[[ Data for this exercise, beginning ]]

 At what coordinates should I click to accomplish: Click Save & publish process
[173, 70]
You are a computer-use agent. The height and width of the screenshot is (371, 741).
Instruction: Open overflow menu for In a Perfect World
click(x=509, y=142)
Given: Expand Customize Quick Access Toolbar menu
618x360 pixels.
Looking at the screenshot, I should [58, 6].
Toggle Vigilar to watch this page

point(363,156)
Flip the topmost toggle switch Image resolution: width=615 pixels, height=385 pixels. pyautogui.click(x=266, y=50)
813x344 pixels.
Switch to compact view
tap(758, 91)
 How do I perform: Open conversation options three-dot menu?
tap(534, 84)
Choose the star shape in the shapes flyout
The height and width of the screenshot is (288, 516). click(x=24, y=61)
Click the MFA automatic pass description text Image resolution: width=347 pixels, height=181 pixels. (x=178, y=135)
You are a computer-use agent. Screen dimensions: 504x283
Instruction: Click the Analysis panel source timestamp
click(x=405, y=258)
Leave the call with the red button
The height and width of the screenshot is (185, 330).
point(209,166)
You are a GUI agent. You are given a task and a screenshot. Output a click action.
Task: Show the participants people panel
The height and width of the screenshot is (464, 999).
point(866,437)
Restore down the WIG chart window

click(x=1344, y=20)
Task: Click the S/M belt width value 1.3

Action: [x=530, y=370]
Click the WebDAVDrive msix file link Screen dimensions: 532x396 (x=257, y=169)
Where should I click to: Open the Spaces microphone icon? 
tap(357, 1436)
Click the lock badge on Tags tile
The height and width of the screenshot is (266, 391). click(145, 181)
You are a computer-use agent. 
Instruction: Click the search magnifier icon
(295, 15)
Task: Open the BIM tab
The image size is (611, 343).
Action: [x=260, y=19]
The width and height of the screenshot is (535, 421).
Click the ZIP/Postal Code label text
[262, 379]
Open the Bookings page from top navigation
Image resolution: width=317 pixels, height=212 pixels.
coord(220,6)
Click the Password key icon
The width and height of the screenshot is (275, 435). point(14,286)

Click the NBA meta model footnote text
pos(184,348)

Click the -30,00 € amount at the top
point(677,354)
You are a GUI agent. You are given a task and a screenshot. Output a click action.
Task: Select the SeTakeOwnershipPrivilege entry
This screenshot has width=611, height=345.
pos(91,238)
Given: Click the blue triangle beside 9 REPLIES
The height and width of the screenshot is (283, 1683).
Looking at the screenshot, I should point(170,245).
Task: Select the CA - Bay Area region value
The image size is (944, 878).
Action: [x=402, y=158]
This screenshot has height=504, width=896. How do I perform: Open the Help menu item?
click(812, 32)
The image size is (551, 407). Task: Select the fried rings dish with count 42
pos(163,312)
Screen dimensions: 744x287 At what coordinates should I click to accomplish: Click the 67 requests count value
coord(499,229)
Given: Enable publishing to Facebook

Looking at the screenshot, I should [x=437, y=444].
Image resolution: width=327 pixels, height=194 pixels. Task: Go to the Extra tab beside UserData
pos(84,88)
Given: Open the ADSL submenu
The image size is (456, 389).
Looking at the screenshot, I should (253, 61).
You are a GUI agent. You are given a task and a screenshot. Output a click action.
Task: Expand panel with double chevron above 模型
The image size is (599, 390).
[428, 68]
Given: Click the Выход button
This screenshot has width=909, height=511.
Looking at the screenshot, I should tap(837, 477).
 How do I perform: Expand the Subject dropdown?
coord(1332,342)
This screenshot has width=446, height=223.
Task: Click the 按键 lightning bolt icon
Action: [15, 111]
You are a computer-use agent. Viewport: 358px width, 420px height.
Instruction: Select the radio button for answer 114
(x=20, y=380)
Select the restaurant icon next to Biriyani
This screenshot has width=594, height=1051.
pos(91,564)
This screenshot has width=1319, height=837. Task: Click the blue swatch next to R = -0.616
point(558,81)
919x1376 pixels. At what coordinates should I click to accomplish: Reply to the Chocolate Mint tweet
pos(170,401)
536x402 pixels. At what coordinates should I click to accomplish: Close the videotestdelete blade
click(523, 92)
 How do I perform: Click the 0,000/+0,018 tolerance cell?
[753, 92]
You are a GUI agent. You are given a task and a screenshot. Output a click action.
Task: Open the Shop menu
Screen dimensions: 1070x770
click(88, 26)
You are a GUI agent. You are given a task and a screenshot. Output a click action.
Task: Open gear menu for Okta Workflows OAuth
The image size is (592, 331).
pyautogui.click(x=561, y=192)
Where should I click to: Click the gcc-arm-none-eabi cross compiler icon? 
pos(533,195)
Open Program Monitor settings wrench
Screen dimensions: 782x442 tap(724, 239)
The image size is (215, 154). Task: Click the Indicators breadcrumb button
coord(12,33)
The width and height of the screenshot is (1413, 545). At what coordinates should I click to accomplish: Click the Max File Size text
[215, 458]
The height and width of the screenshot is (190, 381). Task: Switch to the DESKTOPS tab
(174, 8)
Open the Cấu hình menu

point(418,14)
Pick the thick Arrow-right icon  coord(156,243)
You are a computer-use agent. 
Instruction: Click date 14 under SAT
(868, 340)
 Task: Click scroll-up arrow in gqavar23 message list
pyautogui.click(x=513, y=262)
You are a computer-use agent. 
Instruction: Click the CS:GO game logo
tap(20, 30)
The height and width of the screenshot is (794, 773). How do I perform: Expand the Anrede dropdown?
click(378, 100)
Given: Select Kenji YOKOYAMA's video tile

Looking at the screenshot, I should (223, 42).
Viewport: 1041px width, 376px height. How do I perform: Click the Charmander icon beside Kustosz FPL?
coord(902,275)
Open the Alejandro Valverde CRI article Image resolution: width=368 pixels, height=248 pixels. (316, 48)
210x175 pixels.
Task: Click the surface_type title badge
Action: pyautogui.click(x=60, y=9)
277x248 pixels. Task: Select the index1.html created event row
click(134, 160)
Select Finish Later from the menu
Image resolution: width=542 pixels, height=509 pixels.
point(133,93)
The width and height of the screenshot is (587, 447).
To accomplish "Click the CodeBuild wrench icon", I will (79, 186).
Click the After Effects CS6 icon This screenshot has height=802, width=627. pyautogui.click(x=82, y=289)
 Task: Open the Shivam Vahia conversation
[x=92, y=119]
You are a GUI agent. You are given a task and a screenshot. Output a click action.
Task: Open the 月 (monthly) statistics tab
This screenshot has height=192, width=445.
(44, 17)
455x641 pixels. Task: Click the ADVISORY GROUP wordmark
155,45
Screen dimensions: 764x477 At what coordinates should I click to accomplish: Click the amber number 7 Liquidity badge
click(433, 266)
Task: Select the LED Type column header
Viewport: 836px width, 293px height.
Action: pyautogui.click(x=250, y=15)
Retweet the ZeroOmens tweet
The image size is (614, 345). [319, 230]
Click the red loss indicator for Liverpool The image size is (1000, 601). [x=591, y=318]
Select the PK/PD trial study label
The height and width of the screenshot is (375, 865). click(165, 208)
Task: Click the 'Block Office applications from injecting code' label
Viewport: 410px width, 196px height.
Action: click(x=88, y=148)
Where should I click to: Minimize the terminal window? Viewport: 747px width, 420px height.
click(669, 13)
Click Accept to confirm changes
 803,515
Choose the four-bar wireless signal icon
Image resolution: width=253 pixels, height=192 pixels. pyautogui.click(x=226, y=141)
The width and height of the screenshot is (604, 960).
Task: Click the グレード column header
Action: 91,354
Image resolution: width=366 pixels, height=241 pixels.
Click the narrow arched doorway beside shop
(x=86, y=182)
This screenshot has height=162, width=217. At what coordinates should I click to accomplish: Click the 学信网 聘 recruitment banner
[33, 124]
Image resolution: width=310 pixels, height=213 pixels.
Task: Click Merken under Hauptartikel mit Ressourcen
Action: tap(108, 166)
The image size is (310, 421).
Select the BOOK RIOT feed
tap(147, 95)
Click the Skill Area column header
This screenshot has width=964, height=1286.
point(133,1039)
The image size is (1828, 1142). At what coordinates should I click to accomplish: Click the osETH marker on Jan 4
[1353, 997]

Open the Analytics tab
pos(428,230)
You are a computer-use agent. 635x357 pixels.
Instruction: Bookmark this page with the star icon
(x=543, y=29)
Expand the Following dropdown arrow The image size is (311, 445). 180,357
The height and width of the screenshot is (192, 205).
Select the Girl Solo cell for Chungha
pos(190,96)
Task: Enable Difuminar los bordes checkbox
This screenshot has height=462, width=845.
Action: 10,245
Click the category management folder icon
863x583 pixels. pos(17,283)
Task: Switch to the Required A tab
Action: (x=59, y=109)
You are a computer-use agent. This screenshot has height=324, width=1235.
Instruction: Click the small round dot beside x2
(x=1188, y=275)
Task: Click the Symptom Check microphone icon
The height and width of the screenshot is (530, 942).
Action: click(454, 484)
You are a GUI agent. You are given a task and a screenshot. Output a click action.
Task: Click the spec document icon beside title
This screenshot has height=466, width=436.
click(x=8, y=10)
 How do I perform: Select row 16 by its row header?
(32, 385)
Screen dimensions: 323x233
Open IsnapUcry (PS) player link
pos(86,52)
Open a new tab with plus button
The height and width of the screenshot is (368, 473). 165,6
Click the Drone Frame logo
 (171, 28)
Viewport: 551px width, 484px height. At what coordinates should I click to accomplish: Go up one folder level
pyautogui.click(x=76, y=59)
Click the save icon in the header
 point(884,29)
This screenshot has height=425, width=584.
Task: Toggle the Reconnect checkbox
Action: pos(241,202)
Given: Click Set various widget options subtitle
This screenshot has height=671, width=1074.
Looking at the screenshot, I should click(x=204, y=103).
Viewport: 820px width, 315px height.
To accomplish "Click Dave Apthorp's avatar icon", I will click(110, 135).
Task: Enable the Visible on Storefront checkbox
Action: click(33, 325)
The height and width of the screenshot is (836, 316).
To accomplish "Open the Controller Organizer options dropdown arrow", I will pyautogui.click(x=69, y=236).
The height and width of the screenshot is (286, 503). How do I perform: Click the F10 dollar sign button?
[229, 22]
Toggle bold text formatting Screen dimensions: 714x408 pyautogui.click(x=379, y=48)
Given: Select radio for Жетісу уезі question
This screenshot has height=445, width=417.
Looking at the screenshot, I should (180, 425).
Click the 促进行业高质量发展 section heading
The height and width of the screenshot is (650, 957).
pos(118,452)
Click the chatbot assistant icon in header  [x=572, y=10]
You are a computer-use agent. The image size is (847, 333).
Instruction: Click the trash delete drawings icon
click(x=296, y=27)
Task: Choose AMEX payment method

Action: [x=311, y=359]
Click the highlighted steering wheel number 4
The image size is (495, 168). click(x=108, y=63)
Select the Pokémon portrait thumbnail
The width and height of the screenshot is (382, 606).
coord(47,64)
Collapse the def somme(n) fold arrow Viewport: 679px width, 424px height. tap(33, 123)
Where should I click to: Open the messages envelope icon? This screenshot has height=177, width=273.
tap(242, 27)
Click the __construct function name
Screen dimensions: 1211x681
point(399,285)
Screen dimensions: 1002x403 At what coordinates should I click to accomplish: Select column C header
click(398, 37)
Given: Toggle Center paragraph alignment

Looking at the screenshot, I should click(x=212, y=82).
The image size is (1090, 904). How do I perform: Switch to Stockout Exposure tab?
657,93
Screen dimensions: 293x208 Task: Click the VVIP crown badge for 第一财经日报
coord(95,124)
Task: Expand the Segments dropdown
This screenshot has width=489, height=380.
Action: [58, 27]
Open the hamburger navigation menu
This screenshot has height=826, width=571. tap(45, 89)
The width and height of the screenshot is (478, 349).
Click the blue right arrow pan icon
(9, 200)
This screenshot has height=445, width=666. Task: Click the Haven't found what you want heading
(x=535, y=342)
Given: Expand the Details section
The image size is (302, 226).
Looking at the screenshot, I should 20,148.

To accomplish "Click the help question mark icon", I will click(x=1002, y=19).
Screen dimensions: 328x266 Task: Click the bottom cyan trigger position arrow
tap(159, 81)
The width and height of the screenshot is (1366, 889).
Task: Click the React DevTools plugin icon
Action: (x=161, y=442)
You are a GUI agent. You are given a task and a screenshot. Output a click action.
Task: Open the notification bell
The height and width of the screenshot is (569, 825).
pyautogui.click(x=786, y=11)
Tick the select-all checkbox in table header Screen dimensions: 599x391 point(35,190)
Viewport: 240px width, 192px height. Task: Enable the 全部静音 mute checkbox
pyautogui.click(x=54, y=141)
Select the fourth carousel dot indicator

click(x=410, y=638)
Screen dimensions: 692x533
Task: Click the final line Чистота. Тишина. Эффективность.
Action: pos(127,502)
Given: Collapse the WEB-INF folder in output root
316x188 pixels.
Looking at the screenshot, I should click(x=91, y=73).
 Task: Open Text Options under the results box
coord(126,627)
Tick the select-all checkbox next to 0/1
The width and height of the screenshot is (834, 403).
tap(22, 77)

[[ Data for this exercise, end ]]

--- What the exercise asks ---
Of the entries listed above, reproduce only the lines starting at the line containing "The image size is (310, 421)." and ending at the line containing "You are a computer-use agent. 635x357 pixels.". Include both, exactly as they stand.

--- Written answer ---
The image size is (310, 421).
Select the BOOK RIOT feed
tap(147, 95)
Click the Skill Area column header
This screenshot has width=964, height=1286.
point(133,1039)
The image size is (1828, 1142). At what coordinates should I click to accomplish: Click the osETH marker on Jan 4
[1353, 997]

Open the Analytics tab
pos(428,230)
You are a computer-use agent. 635x357 pixels.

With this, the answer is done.